PASSAGE TO READ
★ ★ ★ ★ ★

If home is where the heart is, what do you say about someone
who lives inside an abandoned missile silo? More importantly, what do they say
about themselves? For Edward and Dianna Peden, home is a refurbished Atlas-E
missile silo 25 miles west of Topeka,
Kansas. During the darkest days
of the Cold War, their underground home housed an intercontinental ballistic
missile (ICBM) with a 4-megaton warhead. Today, "Subterra", as their 34-acre
estate is known, provides what the Pedens call "a quiet, peaceful environment" which
"offers many features that many find uplifting and fun." As the couple explains
on their web site, "We of Subterra hold a vision of a healthy, healing,
community environment, nurturing Body, Mind, and Spirit."
A Cold War Fire Sale
During the 1960s, the United States Air Force (USAF)
abandoned scores of Atlas-E, Atlas-F and Titan-I missile silos as technological
advances made their weapons obsolete. For as little as a dollar apiece, the
USAF then sold these Cold War relics to farmers, salvage companies and rural
school districts. Today, 150 schoolchildren attend classes in a decommissioned
missile silo near Holton, Kansas. Edward Peden paid a far larger sum
($40,000) for what he calls his "twentieth-century castle", but his 1984
purchase was still a bargain. According to the New York Times, an Atlas-E missile silo cost the American taxpayer
a whopping $4 million in 1959. Abandoned six years later, the 120-foot
steel-ribbed tunnel flooded with rainwater and remained dark and dank until
nearly twenty years later, when Ed Peden explored the facility with a
flashlight and a canoe.

★ ★ ★ ★ ★

USING THE INFORMATION
1. List every type of missile silo that the passage on the Peden missile silo home says the United States Air Force abandoned during the 1960s.
2. Reproduce verbatim the stretch of the passage on the Peden missile silo home from "If home is where" through "Air Force (USAF)".
3. According to the passage on the Peden missile silo home, how much did Edward Peden pay for the silo?

DATASET EXTRACT
★ ★ ★ ★ ★

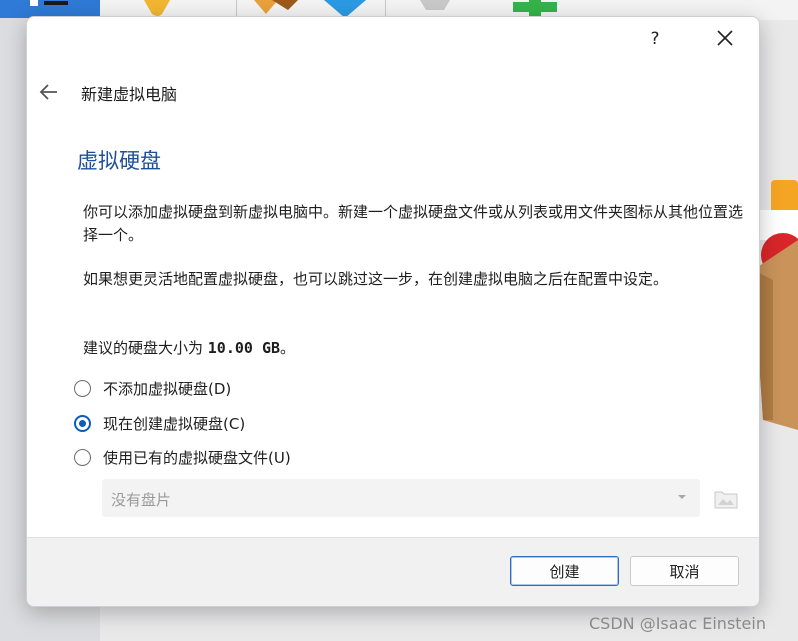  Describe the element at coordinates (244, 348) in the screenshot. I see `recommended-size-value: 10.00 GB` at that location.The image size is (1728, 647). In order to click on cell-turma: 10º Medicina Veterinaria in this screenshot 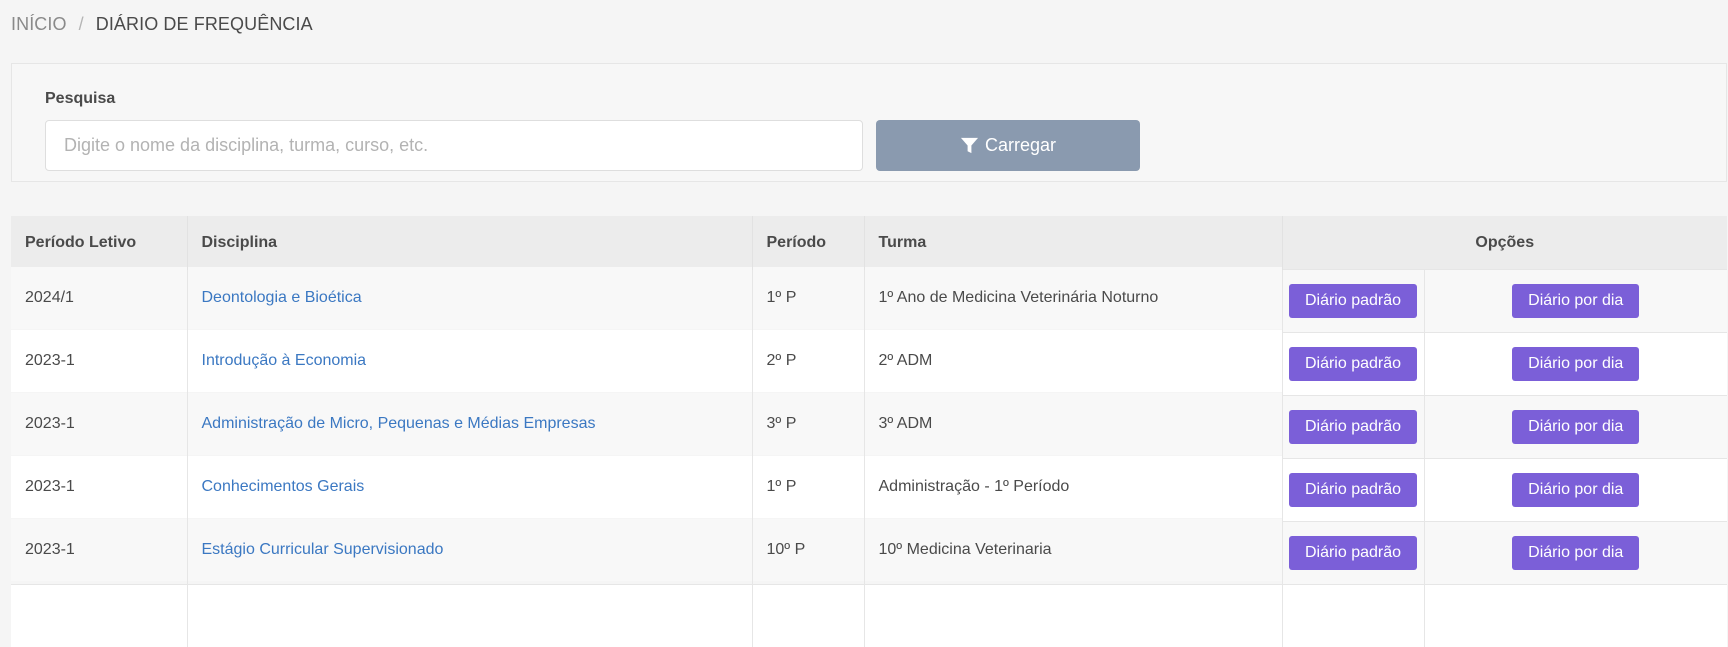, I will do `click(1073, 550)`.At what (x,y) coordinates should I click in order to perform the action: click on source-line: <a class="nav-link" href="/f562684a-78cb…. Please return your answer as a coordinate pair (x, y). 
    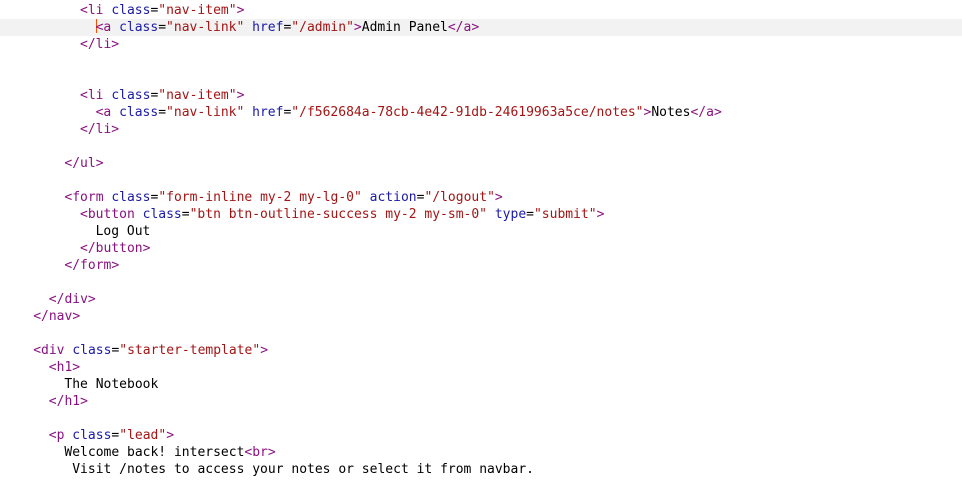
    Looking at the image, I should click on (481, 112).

★ ★ ★ ★ ★

EXERCISE RESPONSES
1. Atlas-E, Atlas-F, Titan-I

2.
If home is where the heart is, what do you say about someone
who lives inside an abandoned missile silo? More importantly, what do they say
about themselves? For Edward and Dianna Peden, home is a refurbished Atlas-E
missile silo 25 miles west of Topeka,
Kansas. During the darkest days
of the Cold War, their underground home housed an intercontinental ballistic
missile (ICBM) with a 4-megaton warhead. Today, "Subterra", as their 34-acre
estate is known, provides what the Pedens call "a quiet, peaceful environment" which
"offers many features that many find uplifting and fun." As the couple explains
on their web site, "We of Subterra hold a vision of a healthy, healing,
community environment, nurturing Body, Mind, and Spirit."
A Cold War Fire Sale
During the 1960s, the United States Air Force (USAF)

3. $40,000